Material shown: Begin
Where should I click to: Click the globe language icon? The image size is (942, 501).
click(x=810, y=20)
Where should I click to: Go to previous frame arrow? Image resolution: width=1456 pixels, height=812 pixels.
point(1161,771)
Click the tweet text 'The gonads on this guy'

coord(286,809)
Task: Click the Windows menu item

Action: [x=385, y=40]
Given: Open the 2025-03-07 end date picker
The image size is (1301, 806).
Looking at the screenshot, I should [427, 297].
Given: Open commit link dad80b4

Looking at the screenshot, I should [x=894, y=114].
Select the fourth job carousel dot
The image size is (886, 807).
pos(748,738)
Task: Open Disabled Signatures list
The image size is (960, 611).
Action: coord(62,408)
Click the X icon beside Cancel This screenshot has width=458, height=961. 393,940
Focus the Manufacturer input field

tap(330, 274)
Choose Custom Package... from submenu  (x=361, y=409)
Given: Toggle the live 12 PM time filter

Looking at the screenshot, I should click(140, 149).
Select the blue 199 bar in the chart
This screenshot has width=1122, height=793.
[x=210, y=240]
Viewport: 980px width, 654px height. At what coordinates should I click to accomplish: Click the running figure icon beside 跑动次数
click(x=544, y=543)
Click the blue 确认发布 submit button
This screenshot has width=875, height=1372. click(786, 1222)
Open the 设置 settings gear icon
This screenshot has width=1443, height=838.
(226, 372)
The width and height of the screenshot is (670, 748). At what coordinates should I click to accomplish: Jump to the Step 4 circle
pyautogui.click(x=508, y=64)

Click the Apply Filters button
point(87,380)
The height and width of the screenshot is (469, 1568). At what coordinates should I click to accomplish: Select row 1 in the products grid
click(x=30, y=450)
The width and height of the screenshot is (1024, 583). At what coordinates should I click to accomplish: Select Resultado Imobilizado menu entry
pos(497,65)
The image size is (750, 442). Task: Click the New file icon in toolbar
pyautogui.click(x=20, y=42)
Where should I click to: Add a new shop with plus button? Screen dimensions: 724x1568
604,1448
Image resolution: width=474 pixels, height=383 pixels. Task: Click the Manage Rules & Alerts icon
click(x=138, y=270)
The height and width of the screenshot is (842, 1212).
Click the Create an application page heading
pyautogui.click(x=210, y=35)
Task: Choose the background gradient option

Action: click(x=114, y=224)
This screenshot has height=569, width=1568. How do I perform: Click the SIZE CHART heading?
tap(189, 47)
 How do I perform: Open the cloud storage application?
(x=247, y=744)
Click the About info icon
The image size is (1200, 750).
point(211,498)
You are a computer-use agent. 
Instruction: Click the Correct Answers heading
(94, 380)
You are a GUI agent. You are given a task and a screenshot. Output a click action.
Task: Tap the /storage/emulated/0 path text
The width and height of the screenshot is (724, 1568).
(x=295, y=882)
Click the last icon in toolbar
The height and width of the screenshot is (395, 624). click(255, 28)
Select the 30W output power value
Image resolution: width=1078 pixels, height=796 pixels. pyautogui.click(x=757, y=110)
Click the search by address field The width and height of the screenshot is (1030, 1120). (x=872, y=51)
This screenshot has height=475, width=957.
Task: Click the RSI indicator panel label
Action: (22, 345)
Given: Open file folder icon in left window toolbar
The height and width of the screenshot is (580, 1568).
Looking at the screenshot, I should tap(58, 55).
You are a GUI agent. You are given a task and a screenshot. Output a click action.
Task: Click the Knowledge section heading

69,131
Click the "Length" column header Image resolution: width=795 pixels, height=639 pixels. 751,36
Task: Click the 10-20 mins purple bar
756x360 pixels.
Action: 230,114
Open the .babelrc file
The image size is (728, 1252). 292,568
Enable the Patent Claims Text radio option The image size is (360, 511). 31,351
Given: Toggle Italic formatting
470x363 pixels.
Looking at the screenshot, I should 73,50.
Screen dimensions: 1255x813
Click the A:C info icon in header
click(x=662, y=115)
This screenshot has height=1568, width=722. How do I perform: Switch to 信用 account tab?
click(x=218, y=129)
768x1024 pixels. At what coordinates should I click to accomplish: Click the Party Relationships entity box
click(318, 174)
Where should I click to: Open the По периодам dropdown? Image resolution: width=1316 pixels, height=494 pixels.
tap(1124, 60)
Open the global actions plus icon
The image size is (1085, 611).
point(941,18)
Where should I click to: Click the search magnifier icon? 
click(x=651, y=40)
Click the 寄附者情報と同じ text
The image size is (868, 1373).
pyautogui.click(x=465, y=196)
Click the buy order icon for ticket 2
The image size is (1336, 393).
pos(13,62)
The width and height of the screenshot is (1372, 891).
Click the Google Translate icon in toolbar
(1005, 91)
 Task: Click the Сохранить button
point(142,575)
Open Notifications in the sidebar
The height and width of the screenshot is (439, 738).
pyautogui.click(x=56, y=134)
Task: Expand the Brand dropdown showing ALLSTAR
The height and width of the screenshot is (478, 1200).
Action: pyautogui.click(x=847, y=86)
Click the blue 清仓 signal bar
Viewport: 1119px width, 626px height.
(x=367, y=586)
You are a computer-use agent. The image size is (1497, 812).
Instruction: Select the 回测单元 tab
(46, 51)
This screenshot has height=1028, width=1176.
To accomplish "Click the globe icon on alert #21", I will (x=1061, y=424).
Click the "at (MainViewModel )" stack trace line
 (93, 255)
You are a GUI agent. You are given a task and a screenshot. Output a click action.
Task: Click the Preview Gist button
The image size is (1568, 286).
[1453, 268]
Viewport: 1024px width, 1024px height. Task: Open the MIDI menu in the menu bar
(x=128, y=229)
Material shown: End
Retype the listing from its first line onward, stopping after the line that contains "Choose Custom Package..." has been retyped in full.

[Answer to the problem]
Where should I click to: Click the globe language icon? The image size is (942, 501).
click(x=810, y=20)
Where should I click to: Go to previous frame arrow? Image resolution: width=1456 pixels, height=812 pixels.
point(1161,771)
Click the tweet text 'The gonads on this guy'

coord(286,809)
Task: Click the Windows menu item

Action: [x=385, y=40]
Given: Open the 2025-03-07 end date picker
The image size is (1301, 806).
Looking at the screenshot, I should [427, 297].
Given: Open commit link dad80b4

Looking at the screenshot, I should [x=894, y=114].
Select the fourth job carousel dot
The image size is (886, 807).
pos(748,738)
Task: Open Disabled Signatures list
The image size is (960, 611).
Action: coord(62,408)
Click the X icon beside Cancel This screenshot has width=458, height=961. 393,940
Focus the Manufacturer input field

tap(330, 274)
Choose Custom Package... from submenu  (x=361, y=409)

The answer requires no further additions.